Szilágy
- Categories: Political, social
- Frequency: Weekly
- Founded: 1883
- First issue: 6 May 1883
- Country: Kingdom of Hungary
- Based in: Zilah, Szilágy County
- Language: Hungarian

= Szilágy (newspaper) =

Szilágy was a Hungarian language weekly newspaper, published between 1883 and 1910 in Szilágy County, Kingdom of Hungary, with its headquarters in Zilah (present-day Zalău, Romania).

==History==
The first newspaper in Szilágy County was published in 1877 by Sámuel Borbély, professor at the Teachers' College in Zilah, which also had the title Szilágy. The paper did not last long, its last issue being published on 27 December 1879. In November 1882, Sámuel Arday Balogh launched his own paper, Szilágy és környéke, but similarly to Borbély's paper it did not manage to break through and eventually stopped to publish on 23 April 1883, after only 23 issues.

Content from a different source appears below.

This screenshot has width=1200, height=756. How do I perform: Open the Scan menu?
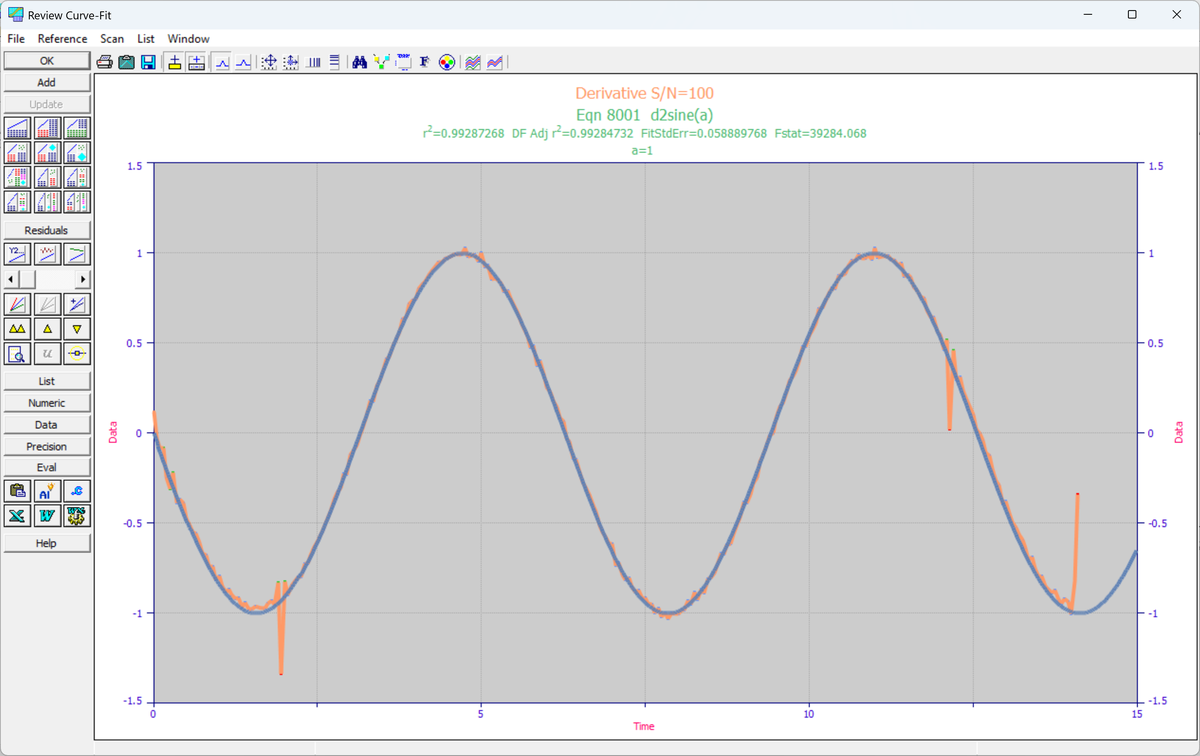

The county, however, did not stay without a paper for too long, as three weeks later, on 6 May 1883, the first edition of Szilágy was published. The newly formed gazette had no connection with Borbély's paper published earlier, and did not even carry on its volume numbers. The first editor-in-chief was Lajos Dénes, who, after being named a crown counsel, gave the position to Gyula Kincs, teacher of the Reformed College in Zilah. One of the students at the college was Endre Ady, whose first poem was published in the Szilágy on 22 March 1896, and who would later also contribute to the paper.